------ Data listing ------
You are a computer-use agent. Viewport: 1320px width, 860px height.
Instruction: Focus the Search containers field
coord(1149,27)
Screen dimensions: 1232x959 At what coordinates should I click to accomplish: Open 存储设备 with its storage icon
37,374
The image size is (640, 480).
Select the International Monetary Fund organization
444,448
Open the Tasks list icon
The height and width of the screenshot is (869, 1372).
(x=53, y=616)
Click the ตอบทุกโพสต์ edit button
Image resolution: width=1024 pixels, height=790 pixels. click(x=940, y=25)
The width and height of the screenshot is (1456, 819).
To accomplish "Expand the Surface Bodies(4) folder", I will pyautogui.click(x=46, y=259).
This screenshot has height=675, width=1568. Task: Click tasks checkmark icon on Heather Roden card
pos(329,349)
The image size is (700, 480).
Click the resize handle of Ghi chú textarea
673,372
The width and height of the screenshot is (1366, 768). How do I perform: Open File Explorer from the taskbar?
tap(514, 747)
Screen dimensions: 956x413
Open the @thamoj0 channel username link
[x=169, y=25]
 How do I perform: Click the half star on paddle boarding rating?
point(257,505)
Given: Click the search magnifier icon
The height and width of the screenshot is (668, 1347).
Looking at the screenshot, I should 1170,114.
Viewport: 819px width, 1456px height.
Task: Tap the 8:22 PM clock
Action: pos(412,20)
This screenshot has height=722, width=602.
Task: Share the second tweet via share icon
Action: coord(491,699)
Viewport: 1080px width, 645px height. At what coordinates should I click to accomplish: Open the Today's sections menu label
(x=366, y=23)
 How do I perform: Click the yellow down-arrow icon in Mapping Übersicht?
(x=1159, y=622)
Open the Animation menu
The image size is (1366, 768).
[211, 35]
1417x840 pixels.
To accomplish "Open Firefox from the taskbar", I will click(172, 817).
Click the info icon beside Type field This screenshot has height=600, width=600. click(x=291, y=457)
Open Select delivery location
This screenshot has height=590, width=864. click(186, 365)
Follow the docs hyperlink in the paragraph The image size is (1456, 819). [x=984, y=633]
------
Exercise instructions:
Update the entries above by changing every "taskbar" to "dock", leaving all else untouched.

Reply:
You are a computer-use agent. Viewport: 1320px width, 860px height.
Instruction: Focus the Search containers field
coord(1149,27)
Screen dimensions: 1232x959 At what coordinates should I click to accomplish: Open 存储设备 with its storage icon
37,374
The image size is (640, 480).
Select the International Monetary Fund organization
444,448
Open the Tasks list icon
The height and width of the screenshot is (869, 1372).
(x=53, y=616)
Click the ตอบทุกโพสต์ edit button
Image resolution: width=1024 pixels, height=790 pixels. click(x=940, y=25)
The width and height of the screenshot is (1456, 819).
To accomplish "Expand the Surface Bodies(4) folder", I will pyautogui.click(x=46, y=259).
This screenshot has height=675, width=1568. Task: Click tasks checkmark icon on Heather Roden card
pos(329,349)
The image size is (700, 480).
Click the resize handle of Ghi chú textarea
673,372
The width and height of the screenshot is (1366, 768). How do I perform: Open File Explorer from the dock?
tap(514, 747)
Screen dimensions: 956x413
Open the @thamoj0 channel username link
[x=169, y=25]
 How do I perform: Click the half star on paddle boarding rating?
point(257,505)
Given: Click the search magnifier icon
The height and width of the screenshot is (668, 1347).
Looking at the screenshot, I should 1170,114.
Viewport: 819px width, 1456px height.
Task: Tap the 8:22 PM clock
Action: pos(412,20)
This screenshot has height=722, width=602.
Task: Share the second tweet via share icon
Action: coord(491,699)
Viewport: 1080px width, 645px height. At what coordinates should I click to accomplish: Open the Today's sections menu label
(x=366, y=23)
 How do I perform: Click the yellow down-arrow icon in Mapping Übersicht?
(x=1159, y=622)
Open the Animation menu
The image size is (1366, 768).
[211, 35]
1417x840 pixels.
To accomplish "Open Firefox from the dock", I will click(172, 817).
Click the info icon beside Type field This screenshot has height=600, width=600. click(x=291, y=457)
Open Select delivery location
This screenshot has height=590, width=864. click(186, 365)
Follow the docs hyperlink in the paragraph The image size is (1456, 819). [x=984, y=633]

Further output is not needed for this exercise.